Why do you want to work for CVS?

Motivation is important in every interview. The key is to pick two or three things that matter particularly for you, and made CVS Pharmacy your first choice. It can be their mission statement, corporate values, and other rather abstract concepts most big corporations are proud of.

Or you can focus on more concrete reasons, such as a fitting location of their store (near your living place), great shift patterns, recommendation you got from a friend (who works in one of their retail branches and said good things about the team, the working conditions, etc), employee benefits, etc.

Or you can read the job ad again, and pick something that catches your eye or resonates with you. At the end of the day, the key is to convince them that they are your first choice, and that you know why you apply with them, instead of some of their competitors, other pharmacy chains.

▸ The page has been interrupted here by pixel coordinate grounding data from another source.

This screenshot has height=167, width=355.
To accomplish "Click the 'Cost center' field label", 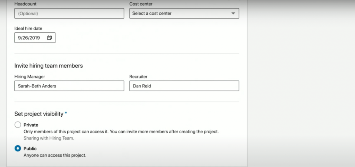I will point(141,4).
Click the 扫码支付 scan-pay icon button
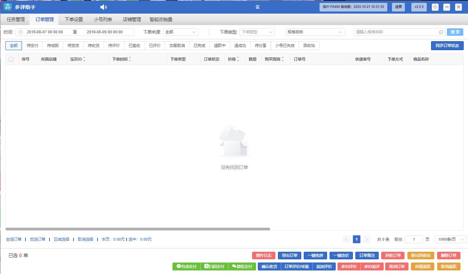 (214, 266)
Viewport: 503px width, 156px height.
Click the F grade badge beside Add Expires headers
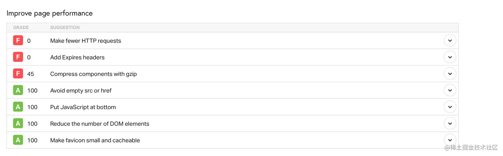pyautogui.click(x=18, y=57)
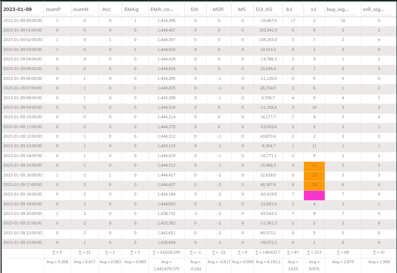Select the EMA_co... column header
Image resolution: width=397 pixels, height=273 pixels.
point(162,9)
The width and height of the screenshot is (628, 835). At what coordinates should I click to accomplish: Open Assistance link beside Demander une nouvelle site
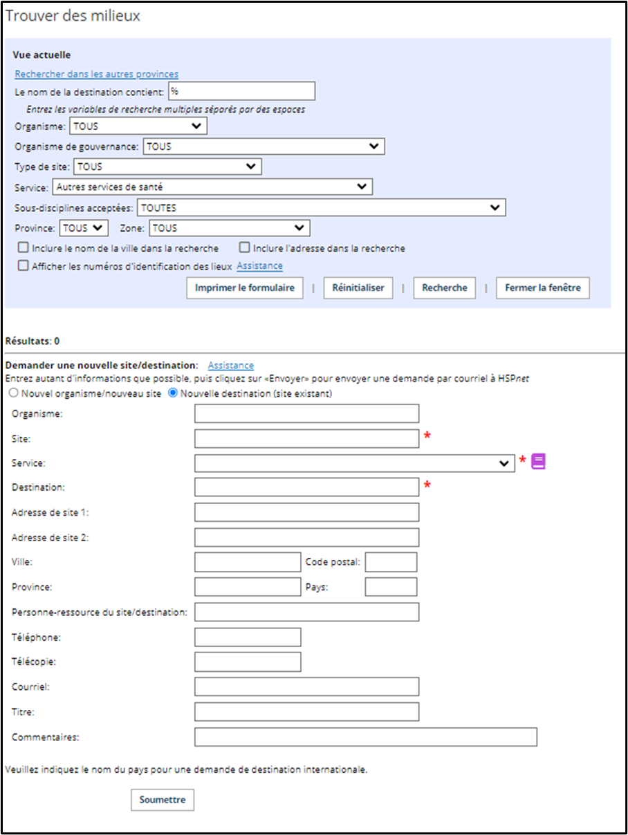pyautogui.click(x=231, y=365)
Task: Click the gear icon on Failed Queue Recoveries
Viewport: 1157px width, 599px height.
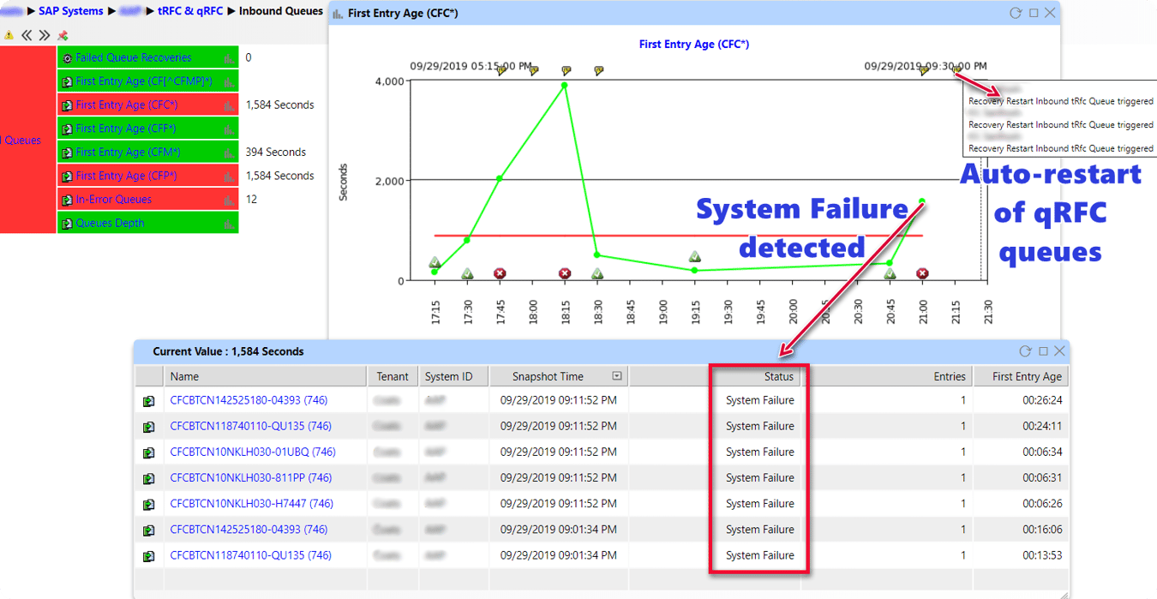Action: 66,57
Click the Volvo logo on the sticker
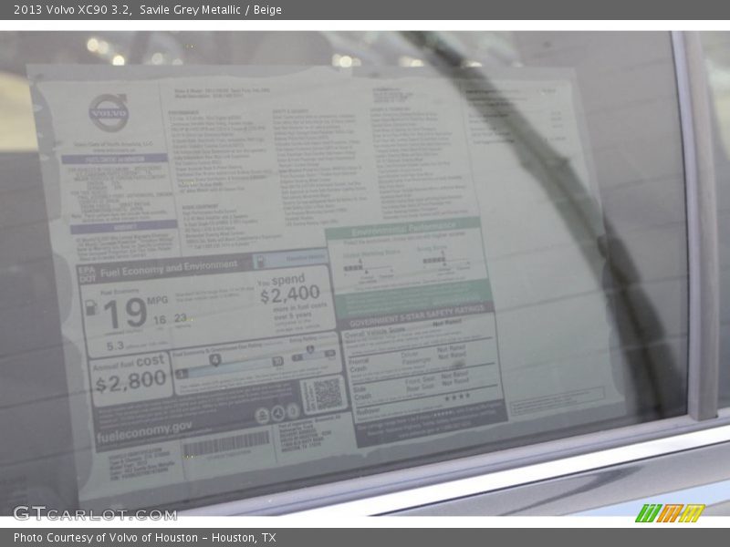Screen dimensions: 730x547 click(109, 113)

Tell us about an obstacle you overcame.

Again it can be anything from work, or from your personal life. Obstacles you faced in your education, or while you tried to achieve some goal in your last job. It can even be health related, or a problem you faced in your last relationship.

We have a great article with 7 sample answers to the question here: Tell us about an obstacle you overcame. Check it out if you aren’t sure what obstacle to talk about in your interviews.

Many jobs with CVS are part time, and if you apply for one, they will for sure ask about your availability. The key is to convince them with your answer that the job with CVS sits high on your list of priorities. Said in other words: beside school and perhaps another part time job you have (if it is the case), you should be available to come to the pharmacy and work at any time.

Prepare a clear schedule for the entire week in advance. Explain the interviewers when you are at school or working, and what hours you can work on each day of the week. Show some flexibility when it comes to working in the evenings and on weekend. They should get an impression that you are ready to sacrifice something for your new job.

The Application and Interview Process at CVS Health

CVS lays out their application process pretty clearly on their jobs site. It is a five to six-step process depending on the position or career area you are applying to.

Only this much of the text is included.